Al salir de aeródromo se dio cuenta de que no tenía forma de llegar a la ciudad. Por suerte sus nuevos amigos no se habían olvidado de él y tenían un sitio en uno de los coches que les estaban esperando. Bien, abusaría un poco más de su hospitalidad británica, aunque a más los oía hablar más ganas le entraban de retorcerles el pescuezo.

Le dejaron en un hotelito discreto. Juan se dispuso a bajar, no sin antes recordarles que su trato incluía el viaje de vuelta. Los ingleses no pudieron evitar que se les encogiera la cara en un gesto de desagrado que disimularon antes de asentir. Garayo se despidió hasta el sábado. Y no entró hasta que dejó de oír el motor de los coches y se aseguró de que no había nadie en la calle que lo estuviera vigilando. El plan estaba resultando hasta aburrido de tan fácil. Ahora a esperar. Tenía cuatro días para esparcirse un poco. Entró.
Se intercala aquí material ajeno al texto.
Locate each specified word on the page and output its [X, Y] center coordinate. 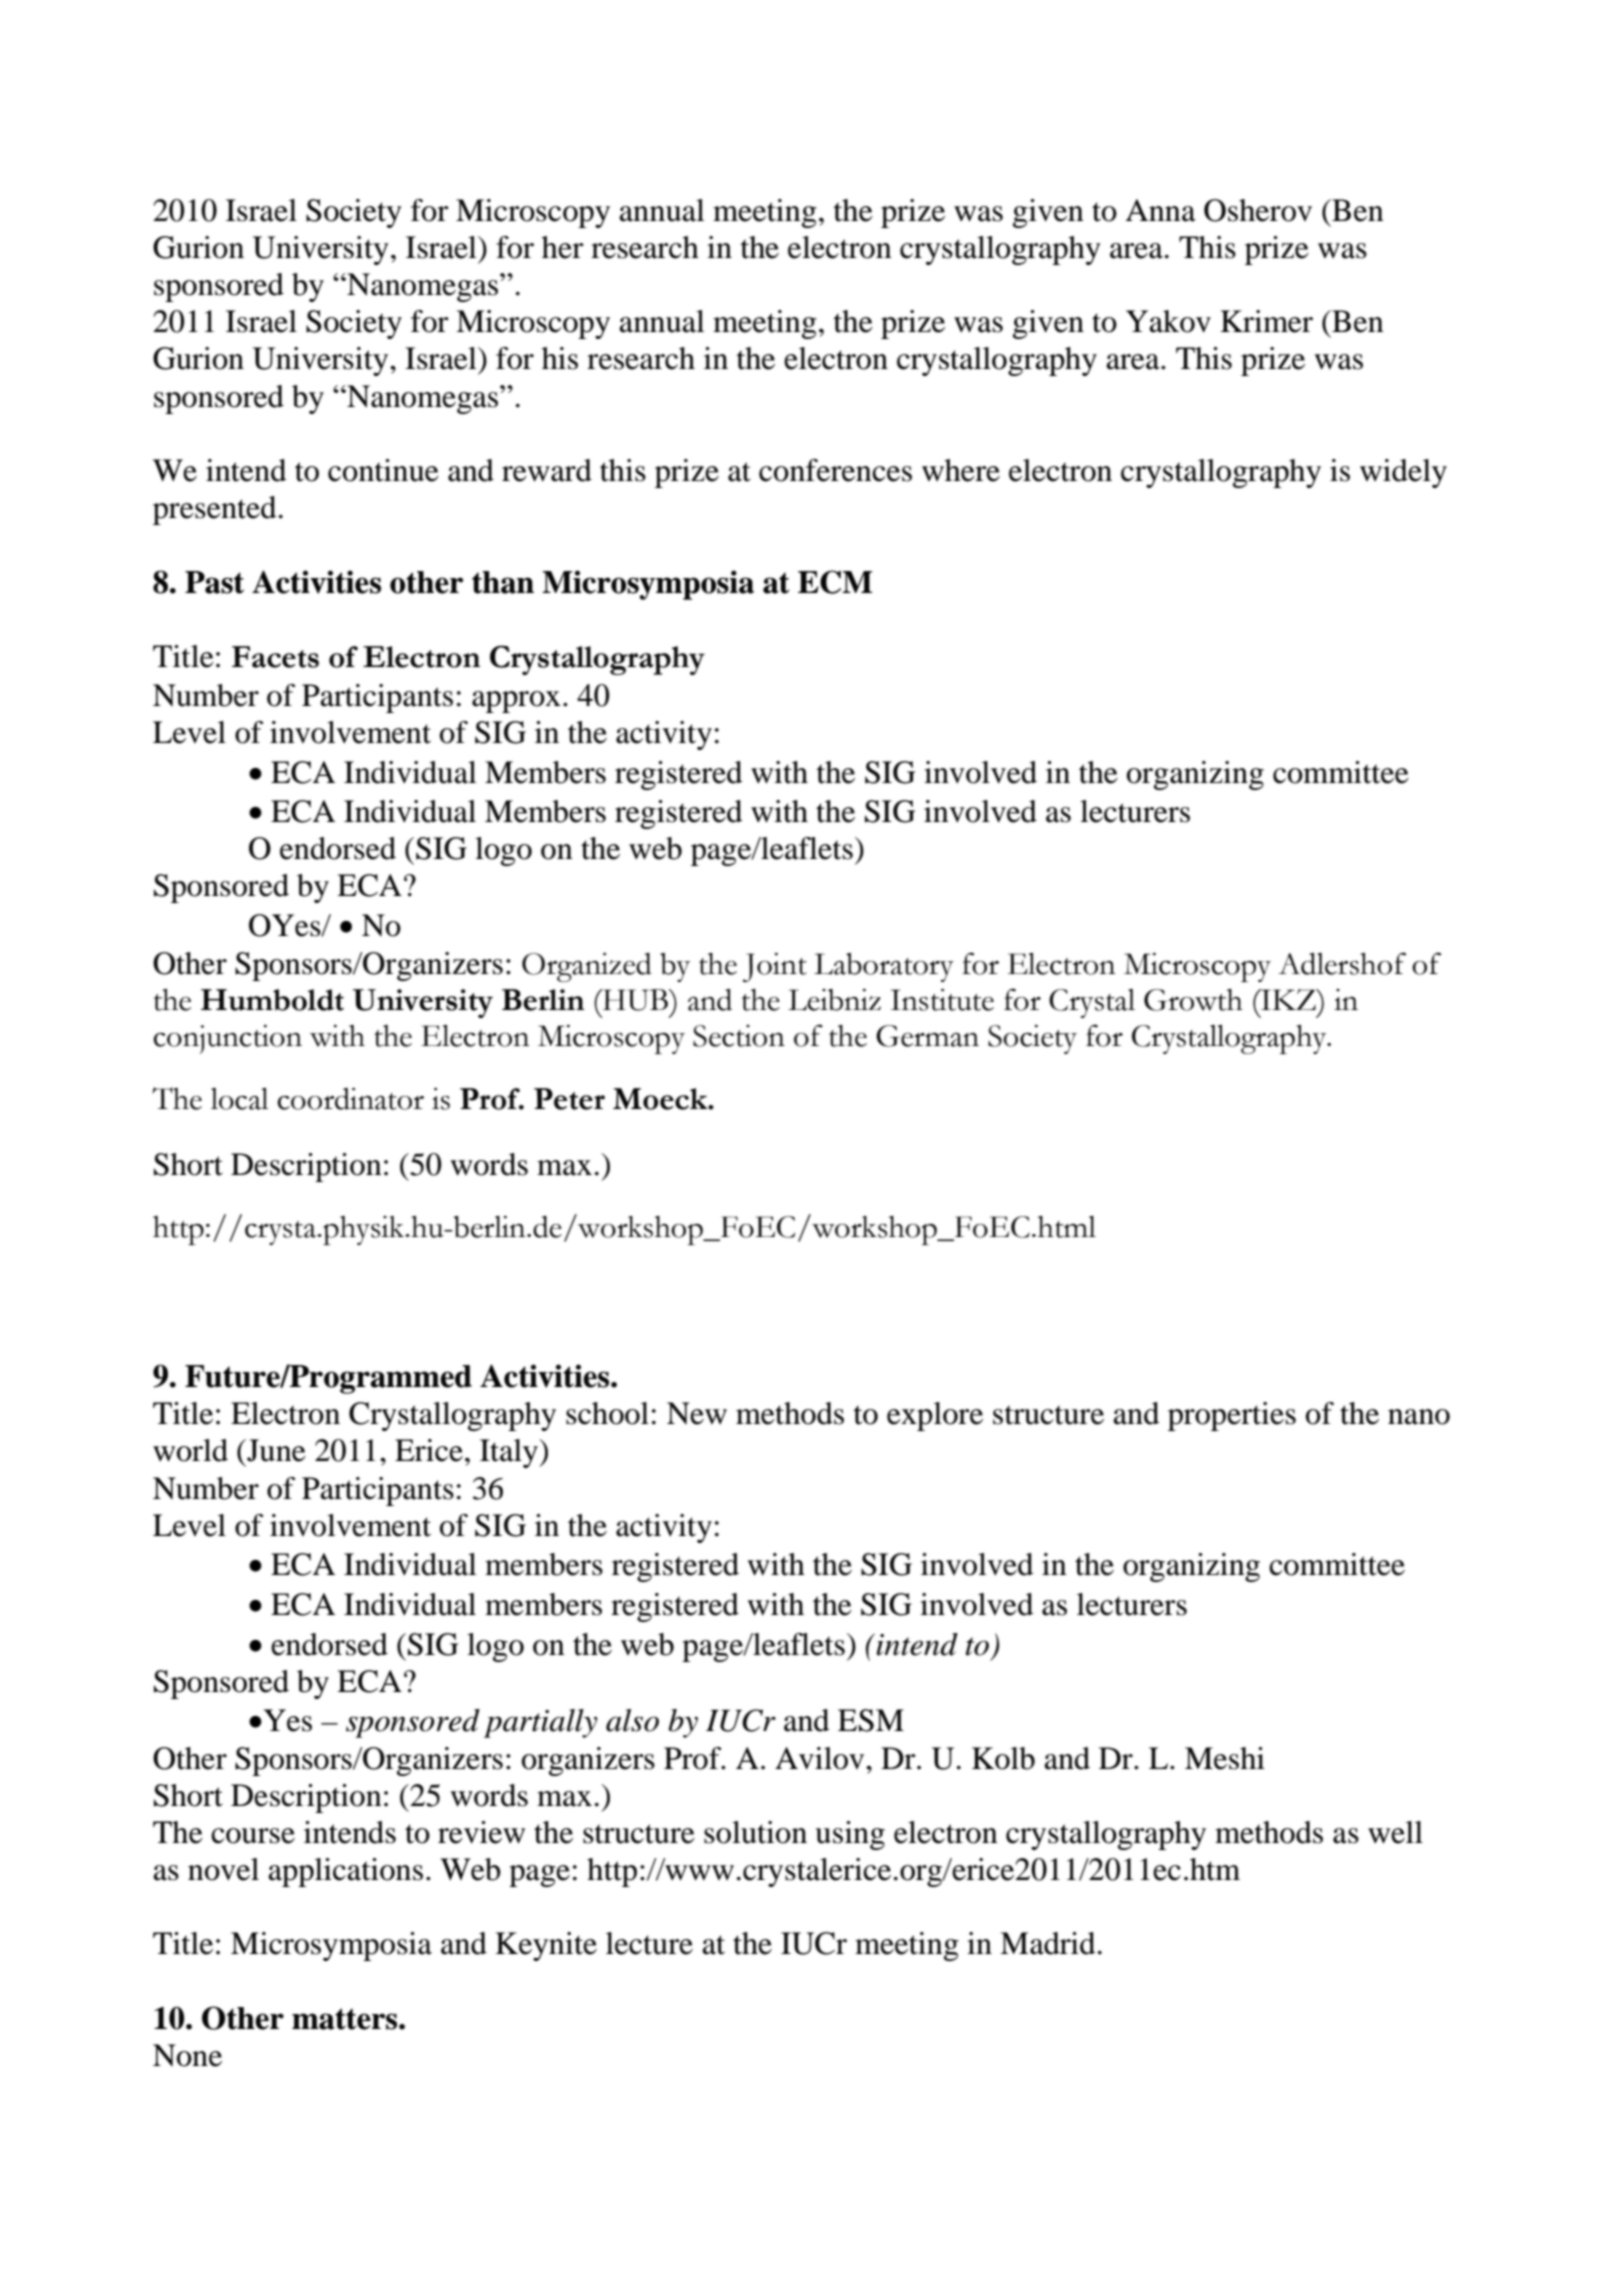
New [697, 1413]
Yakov [1168, 321]
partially [540, 1723]
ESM [871, 1720]
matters [346, 2019]
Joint [775, 967]
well [1395, 1832]
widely [1403, 473]
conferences [835, 470]
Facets [275, 657]
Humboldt [272, 1000]
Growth [1193, 1000]
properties [1232, 1416]
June [275, 1450]
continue [383, 470]
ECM [835, 582]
En la recepción le esperaba un sobre, de parte del tipo de negro. Contenía no poco dinero. Para imprevistos, decía en una nota. Así que también estaba aquí. Bien, no le caía mal del todo aquel tipo, a pesar de que la primera vez que se vieron tuvieron un encuentro algo brusco. Tenía buenas ideas, eso estaba claro, y se había tomado a bien la especie de mote que le había puesto Juan: "el de negro", tanto que hasta había firmado así la nota. Garayo se metió el dinero en el bolsillo, tiró el sobre y le preguntó al recepcionista dónde podría encontrar algún burdel decente.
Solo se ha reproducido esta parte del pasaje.